Assignment 1: Translate this sentence from the essay on forgetting spring into Spanish: "Their time-frame is stuck in winter."
Assignment 2: Please edit the essay on forgetting spring by giving its text again, beginning at the words "Why, you ask, do" and stopping after "the accelerator pedal.", with "Old Days" changed to "Olden Days".

Provided passage:
Getting in touch with spring

Around this time of year a lot of people have trouble remembering spring. It's quite understandable, especially among city-dwellers. In the canyon of permanent shadows formed by skyscrapers, you walk down a street with trapped winds whipping old February newspapers about your ankles. Who's to remember what last April was like?

And so, even when the calendar tells them the vernal equinox has come and gone, the spring-forgetters remain "winterset," in Maxwell Anderson's phrase. You can recognize them at a glance as they scurry by. Their coat collars are still turned up, their shoulders hunched. They trudge and slop-step, as if still plowing through snow. In extreme cases their noses may insist on remaining blue. Somewhere in late January or early February the last thread broke that connected them to the repeating cycle. Their time-frame is stuck in winter.

How to thaw out this lost remnant, living one season in the past? Often it is enough for a friend or relative to unwind their muffler peel off their ski parka, and strip away their thermal mittens. They will blink, like friendly bears waking up, and snap right out of hibernation.

But there are more serious spring-forgetters who may still be forgetting spring as late as June -- a time of year when earmuffs are no longer regarded as merely eccentric but as possibly job-disqualifying. These are the people who keep their hands in their pockets in the house and blush and stammer when asked to join in a chorus of "The flowers that bloom in the spring, tra la."

Why, you ask, do people forget spring? They never used to in the Old Days.

The answer is that in the Old Days there were no skyscrapers to block out the April sun. Our feet actually touched springtime earth now and then, and not just cement, asphalt, and the accelerator pedal.

Collected data entries:
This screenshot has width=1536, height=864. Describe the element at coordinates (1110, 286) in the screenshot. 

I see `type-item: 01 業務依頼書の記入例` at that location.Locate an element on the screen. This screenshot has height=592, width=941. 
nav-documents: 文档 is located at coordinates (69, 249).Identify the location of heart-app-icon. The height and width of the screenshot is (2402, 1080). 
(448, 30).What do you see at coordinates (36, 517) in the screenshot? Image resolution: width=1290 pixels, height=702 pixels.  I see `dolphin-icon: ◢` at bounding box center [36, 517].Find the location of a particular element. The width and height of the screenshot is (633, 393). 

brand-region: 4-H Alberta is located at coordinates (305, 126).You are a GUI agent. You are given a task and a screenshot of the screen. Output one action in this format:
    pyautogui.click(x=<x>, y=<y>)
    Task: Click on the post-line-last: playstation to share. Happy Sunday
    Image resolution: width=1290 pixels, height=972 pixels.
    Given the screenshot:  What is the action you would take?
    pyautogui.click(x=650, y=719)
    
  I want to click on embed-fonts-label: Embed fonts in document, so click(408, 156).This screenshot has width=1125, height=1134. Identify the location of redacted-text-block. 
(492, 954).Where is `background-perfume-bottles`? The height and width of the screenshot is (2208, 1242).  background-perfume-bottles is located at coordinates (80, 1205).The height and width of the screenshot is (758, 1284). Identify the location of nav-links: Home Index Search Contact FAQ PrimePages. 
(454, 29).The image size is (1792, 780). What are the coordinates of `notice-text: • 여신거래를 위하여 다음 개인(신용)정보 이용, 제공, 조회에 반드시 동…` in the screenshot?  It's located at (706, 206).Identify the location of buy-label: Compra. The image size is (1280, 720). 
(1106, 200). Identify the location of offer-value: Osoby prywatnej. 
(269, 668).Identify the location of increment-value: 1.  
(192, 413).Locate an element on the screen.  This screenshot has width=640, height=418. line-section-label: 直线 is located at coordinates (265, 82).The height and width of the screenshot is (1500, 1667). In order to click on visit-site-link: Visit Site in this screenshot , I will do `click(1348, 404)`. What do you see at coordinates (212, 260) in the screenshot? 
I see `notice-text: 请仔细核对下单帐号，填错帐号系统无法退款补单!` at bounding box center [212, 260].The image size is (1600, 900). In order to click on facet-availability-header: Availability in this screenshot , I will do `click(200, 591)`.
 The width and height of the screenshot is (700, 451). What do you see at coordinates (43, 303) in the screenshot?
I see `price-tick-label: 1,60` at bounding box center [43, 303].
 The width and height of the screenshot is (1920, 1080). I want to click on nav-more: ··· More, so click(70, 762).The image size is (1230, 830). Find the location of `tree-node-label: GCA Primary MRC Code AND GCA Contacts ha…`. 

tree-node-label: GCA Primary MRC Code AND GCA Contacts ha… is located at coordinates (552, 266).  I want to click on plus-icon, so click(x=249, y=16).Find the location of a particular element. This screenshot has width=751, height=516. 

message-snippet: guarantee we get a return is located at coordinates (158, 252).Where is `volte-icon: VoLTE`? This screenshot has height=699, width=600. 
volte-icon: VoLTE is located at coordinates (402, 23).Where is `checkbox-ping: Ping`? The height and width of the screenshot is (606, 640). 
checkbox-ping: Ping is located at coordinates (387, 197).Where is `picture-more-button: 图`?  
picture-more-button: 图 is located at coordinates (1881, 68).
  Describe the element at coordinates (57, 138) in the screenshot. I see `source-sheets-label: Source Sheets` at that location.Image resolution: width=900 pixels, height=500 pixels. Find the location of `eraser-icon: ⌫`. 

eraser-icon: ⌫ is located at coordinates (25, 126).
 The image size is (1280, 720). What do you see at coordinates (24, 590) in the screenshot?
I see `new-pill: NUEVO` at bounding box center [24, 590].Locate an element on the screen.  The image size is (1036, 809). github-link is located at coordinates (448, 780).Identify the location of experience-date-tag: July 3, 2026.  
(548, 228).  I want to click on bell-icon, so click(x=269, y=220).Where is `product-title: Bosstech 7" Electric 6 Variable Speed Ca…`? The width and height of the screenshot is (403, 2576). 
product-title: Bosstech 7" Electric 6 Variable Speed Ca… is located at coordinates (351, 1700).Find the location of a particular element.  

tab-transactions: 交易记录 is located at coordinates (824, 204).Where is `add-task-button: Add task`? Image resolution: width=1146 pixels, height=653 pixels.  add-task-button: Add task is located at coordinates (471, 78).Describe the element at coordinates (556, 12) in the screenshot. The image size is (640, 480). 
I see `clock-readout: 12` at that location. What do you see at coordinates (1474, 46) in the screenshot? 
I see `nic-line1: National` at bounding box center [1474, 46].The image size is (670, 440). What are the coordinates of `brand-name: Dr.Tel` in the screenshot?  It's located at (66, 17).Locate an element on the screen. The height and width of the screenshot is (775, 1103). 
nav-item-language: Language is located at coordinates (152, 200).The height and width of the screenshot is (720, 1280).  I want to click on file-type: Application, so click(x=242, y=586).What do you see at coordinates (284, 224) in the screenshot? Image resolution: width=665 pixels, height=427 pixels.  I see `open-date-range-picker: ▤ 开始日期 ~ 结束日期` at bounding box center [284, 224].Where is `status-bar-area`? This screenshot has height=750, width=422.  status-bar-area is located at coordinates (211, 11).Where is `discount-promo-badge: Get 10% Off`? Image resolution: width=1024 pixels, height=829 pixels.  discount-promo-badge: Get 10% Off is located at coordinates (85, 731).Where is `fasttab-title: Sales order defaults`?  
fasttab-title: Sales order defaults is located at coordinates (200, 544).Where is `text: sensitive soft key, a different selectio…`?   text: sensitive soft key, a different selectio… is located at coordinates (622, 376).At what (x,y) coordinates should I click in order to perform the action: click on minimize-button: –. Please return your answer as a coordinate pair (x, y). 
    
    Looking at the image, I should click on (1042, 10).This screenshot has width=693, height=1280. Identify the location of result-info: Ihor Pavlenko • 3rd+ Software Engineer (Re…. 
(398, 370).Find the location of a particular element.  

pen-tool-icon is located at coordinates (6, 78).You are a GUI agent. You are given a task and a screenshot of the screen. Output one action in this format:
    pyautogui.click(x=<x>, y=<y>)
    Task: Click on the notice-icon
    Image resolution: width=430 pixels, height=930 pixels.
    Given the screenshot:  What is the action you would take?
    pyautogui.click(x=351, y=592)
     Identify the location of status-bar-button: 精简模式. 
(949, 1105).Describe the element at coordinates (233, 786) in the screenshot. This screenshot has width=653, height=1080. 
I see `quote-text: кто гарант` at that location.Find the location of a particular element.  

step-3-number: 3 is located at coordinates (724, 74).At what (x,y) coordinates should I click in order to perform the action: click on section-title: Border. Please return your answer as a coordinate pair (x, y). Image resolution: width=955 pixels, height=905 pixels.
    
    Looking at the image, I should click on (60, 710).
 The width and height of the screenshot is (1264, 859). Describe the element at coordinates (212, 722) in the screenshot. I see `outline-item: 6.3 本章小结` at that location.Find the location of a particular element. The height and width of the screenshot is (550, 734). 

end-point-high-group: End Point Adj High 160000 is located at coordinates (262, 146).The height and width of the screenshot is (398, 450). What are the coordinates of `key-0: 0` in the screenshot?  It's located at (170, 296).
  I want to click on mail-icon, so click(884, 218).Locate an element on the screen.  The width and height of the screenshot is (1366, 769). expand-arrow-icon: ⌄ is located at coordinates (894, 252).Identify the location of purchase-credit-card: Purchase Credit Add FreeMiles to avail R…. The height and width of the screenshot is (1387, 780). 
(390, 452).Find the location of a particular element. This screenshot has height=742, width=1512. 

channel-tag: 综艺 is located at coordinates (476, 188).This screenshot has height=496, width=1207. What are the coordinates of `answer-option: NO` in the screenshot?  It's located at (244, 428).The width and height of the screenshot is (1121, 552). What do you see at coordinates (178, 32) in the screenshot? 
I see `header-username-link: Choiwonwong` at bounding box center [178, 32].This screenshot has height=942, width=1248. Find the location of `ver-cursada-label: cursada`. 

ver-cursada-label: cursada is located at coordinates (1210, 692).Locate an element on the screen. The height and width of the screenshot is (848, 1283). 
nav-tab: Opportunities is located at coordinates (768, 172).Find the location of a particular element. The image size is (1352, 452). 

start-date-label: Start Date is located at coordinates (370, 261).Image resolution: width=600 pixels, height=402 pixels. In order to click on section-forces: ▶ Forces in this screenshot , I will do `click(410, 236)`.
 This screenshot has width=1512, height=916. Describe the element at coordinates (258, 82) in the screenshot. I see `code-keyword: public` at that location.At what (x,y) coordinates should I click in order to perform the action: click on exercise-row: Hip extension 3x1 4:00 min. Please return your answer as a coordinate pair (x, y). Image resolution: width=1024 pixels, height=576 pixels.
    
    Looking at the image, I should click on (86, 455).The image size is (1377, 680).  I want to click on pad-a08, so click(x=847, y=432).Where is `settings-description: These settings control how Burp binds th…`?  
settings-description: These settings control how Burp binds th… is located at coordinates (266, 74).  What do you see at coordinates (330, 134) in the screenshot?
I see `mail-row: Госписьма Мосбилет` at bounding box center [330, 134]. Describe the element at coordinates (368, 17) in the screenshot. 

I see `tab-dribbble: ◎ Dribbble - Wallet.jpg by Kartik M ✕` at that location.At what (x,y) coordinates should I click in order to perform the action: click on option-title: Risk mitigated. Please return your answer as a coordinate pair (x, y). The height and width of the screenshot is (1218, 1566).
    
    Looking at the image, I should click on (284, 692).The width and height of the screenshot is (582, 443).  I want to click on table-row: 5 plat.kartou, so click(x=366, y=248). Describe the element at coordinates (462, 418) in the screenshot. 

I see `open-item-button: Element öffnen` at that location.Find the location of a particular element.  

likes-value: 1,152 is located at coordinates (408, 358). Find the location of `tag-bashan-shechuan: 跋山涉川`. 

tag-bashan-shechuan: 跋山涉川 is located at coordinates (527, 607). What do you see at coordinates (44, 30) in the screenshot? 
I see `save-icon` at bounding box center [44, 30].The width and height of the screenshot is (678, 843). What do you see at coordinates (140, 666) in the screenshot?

Problem solution 1: Su marco temporal está estancado en el invierno.

Problem solution 2:
Why, you ask, do people forget spring? They never used to in the Olden Days.

The answer is that in the Olden Days there were no skyscrapers to block out the April sun. Our feet actually touched springtime earth now and then, and not just cement, asphalt, and the accelerator pedal.